Collegiate Assistant Professor, Humanities
Core: Reading Cultures
Ph.D. Princeton University, 2017
Miguel's academic background is in linguistics and literature, which he complemented with cultural and architectural studies during his PhD.
He studies how public and private spaces —monumentality, domesticity, and intimacy— are constructed in 20th and 21st century literature, architecture, art and urban planning.
Miguel is currently completing a book manuscript titled Monumental Anxieties, on the controversy of monumentality and the reinvention of monuments between the 1920s and 1970s. He argues that while the monumental scale of construction was viewed with suspicion in Europe after the totalitarian experiences, it was embraced by countries such as Mexico and Brazil as a symbol of their aesthetic independence. He also shows how both capitalist and socialist states redefined the role of monuments: instead of keeping societies rooted in their past, monuments were built to transform communities and embrace the ideals of an utopian future.
For his next book project, he plans to move from the construction of public space to private space and intimacy.

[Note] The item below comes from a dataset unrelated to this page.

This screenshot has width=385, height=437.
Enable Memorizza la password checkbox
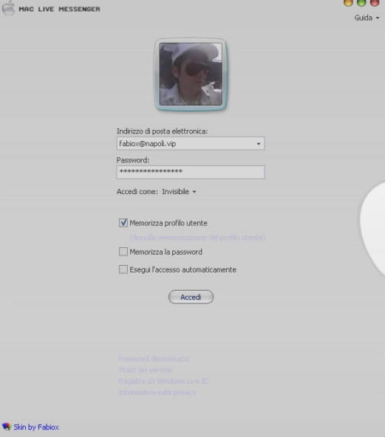coord(123,252)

Miguel is the author of the blog ASS- (Amor, Sexo y Serología) on HIV/AIDS. Inspired by the interviews and narratives of this blog, he is preparing a publication on the notion of intimacy as a space constructed by legal, medical, activist, literary and artistic discourses in the Americas after the development and commercialization of antiretroviral therapies.
He is also interested in psychoanalysis. In 2014, he founded the Princeton Psychoanalysis Reading Group, which in 2015 organized the conference Freud Today at the Freud Museum in Vienna. In 2016-2017, he was a Fellow of the American Psychoanalytic Association.